Would you return the lines between the one holding "Hi Tech (634, 718)" and the one holding "E-Mail (145, 2229)", inclusive, and only those, exactly as they stand in the listing below?

--- START ---

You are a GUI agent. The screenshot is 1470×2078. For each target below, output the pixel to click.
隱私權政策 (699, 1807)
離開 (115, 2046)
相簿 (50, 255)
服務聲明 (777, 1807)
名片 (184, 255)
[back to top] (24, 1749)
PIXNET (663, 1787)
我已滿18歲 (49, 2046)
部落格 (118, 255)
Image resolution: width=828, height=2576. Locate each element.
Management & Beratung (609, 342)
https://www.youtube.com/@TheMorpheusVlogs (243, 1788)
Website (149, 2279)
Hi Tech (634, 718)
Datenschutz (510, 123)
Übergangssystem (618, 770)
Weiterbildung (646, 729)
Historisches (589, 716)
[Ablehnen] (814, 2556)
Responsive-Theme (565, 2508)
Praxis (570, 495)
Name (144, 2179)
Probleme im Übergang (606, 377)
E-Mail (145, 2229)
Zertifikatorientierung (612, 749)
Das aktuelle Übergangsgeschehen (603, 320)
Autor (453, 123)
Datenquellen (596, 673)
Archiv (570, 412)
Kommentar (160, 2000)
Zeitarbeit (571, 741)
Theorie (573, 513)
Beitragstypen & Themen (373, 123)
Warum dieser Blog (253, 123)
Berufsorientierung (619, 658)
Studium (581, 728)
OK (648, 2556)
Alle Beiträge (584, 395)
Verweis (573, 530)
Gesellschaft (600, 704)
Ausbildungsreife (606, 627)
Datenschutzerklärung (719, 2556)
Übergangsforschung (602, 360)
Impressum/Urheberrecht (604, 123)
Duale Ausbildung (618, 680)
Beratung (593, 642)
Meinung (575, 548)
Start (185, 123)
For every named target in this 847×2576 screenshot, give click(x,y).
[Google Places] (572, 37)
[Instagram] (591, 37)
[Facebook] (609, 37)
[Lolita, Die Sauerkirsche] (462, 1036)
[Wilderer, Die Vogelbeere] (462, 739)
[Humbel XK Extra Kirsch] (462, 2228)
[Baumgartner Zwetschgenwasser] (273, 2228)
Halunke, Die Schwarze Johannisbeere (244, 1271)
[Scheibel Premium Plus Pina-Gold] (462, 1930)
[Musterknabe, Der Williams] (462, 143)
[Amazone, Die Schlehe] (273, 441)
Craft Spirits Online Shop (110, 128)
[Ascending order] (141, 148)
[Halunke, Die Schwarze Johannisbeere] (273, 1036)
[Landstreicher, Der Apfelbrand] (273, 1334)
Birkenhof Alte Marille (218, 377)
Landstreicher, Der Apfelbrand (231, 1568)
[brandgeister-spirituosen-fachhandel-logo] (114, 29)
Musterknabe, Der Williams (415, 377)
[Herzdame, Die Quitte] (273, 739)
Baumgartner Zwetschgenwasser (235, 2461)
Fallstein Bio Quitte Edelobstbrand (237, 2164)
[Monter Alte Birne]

--- END ---

● **Response**:
Hi Tech (634, 718)
Datenschutz (510, 123)
Übergangssystem (618, 770)
Weiterbildung (646, 729)
Historisches (589, 716)
[Ablehnen] (814, 2556)
Responsive-Theme (565, 2508)
Praxis (570, 495)
Name (144, 2179)
Probleme im Übergang (606, 377)
E-Mail (145, 2229)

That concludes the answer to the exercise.